• [Instructions to follow]
Answer these questions from the Cinemark excerpt below:
(a) About what share of Cinemark's total revenues came from concession sales in each of the years ending December 31, 2008, 2009 and 2010?
(b) Approximately how large was Cinemark's ownership interest in National CineMedia as of December 31, 2010?
(c) What voting interest and what economic interest does Cinemark hold in DCIP?

• [Excerpt]
══════════
Concession sales are Cinemark’s second-largest revenue source, representing approximately 30% of total revenues for each of the years ending December 31, 2008, 2009 and 2010. Concession sales have a much higher margin than admissions sales, so Cinemark has devoted considerable management effort to increasing concession sales and improving operating margins. These efforts include implementation of the following strategies: Optimization of product mix, staff training, theatre design (to optimize efficiencies at the concession stands) and cost control. This is possible because Cinemark is able to negotiate prices for concession supplies directly with concession vendors and manufacturers to obtain volume rates.
Besides concessions, Cinemark is investing in different strategic partnerships that can improve its operating margin, and diversify its income. These initiatives are pre-feature screen advertising and conversion to digital technology.
Cinemark has done a lot of progress in these two fronts. Here some of the highlights:
Pre-Feature Screen Advertising
As of December 31, 2010, Cinemark had an approximately 15% ownership interest in National CineMedia (NCM), which operates an “in-theatre digital network.” NCM’s primary activities affecting Cinemark’s theaters include:
- Advertising through its branded “First Look” pre-feature entertainment program;
- Lobby promotions and displays;
- Live and pre-recorded networked and single-site meetings and events; and
- Live and pre-recorded concerts, sporting events and other non-film entertainment programming.
Cinemark receives a monthly theatre access fee for participation in the NCM network. In addition, Cinemark is entitled to receive mandatory quarterly distributions of excess cash from NCM.
In many of Cinemark’s international markets, they outsource the screen advertising to local companies who have established relationships with local advertisers who provide similar benefits as NCM.
Conversion to Digital Technology
The exhibitor movie industry began its conversion to digital projection technology during 2009, which has allowed exhibitors to expand their product offerings. Digital technology allows the presentation of 3-D content and alternative entertainment such as live and pre-recorded sports programs, opera, concert events and special live documentaries. These additional programming alternatives may expand the industry’s customer base and increase patronage for exhibitors. Cinemark’s plan includes the installation of digital projection technology in 100% of its U.S. and international auditoriums, of which 40-50% will be 3-D compatible.
During 2007, Cinemark, AMC, and Regal Entertainment entered into a joint venture known as Digital Cinema Implementation Partners LLC, or DCIP, to facilitate the implementation of digital cinema in our U.S. theaters, and to establish agreements with major motion picture studios for the financing of digital cinema. Digital projection improves operating margins because exhibitors can charge a premium for 3-D feature screens and can also save because digital projection doesn’t need prints. Printing an 80-minute feature film can cost $1,500 to $2,500, so making thousands of prints for a wide-release movie costs millions of dollars. In contrast, at the maximum 250 megabit-per-second data rate (as defined by DCIP for digital cinema), a feature-length movie can be stored in an off-the-shelf 300 GB hard drive for a minuscule fraction of the cost. With several hundred movies distributed every year, the industry could save billions of dollars. Cinemark has a 33% voting interest in DCIP and a 24.3% economic interest in DCIP.
As of December 31, 2010, Cinemark became an investor in Real D (RLD), which licenses 3-D technologies to motion picture companies. Cinemark has vested in a total of 1,085,828 Real D options to purchase shares of Real D common stock.
══════════
• [Given records]
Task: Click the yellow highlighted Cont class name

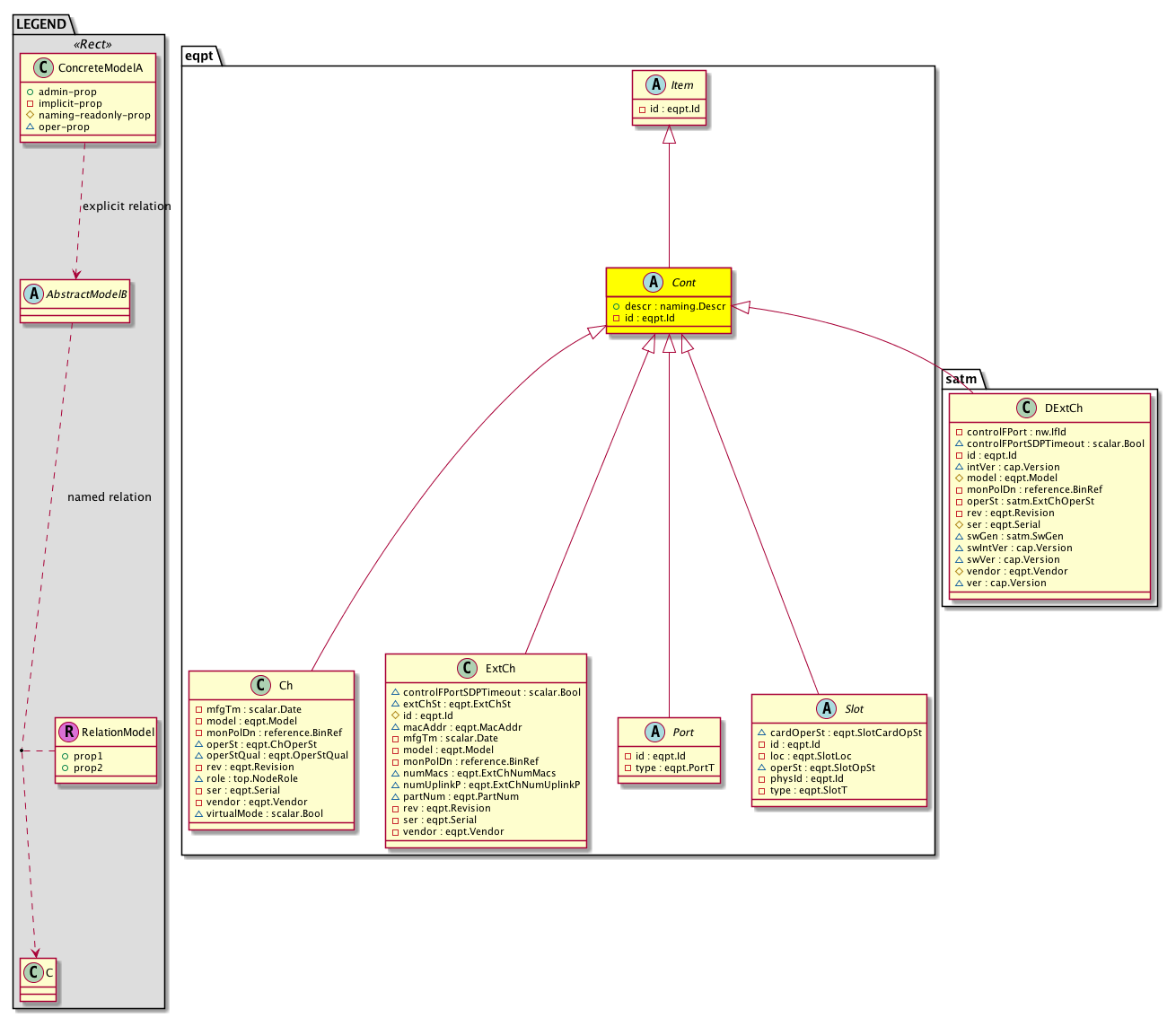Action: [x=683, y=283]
══════════
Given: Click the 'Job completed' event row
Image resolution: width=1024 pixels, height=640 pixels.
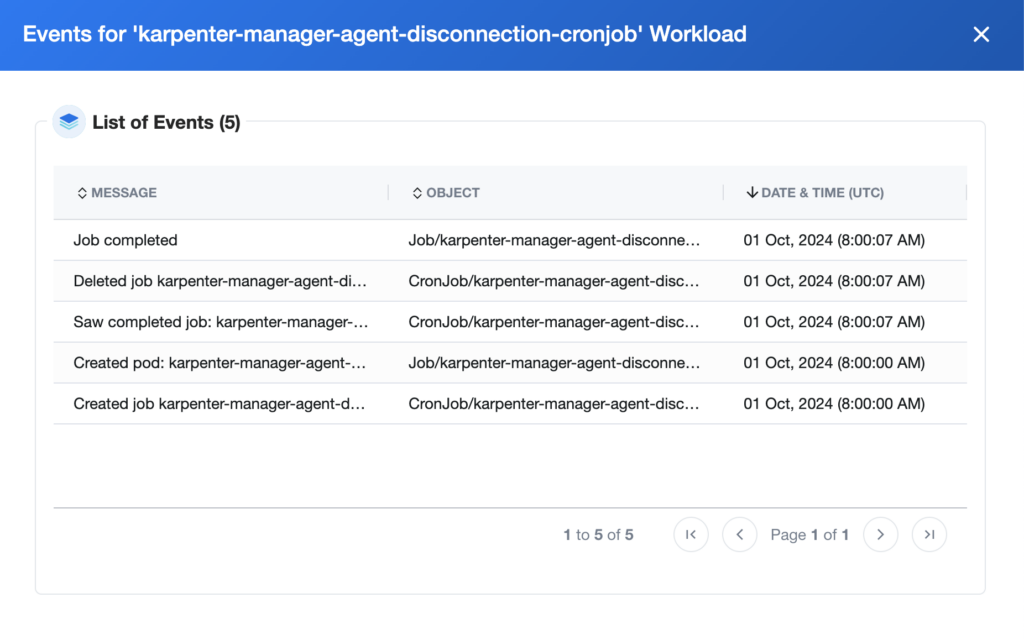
══════════
• [Answer below]
(a) Approximately 30%.
(b) Approximately 15%.
(c) A 33% voting interest and a 24.3% economic interest.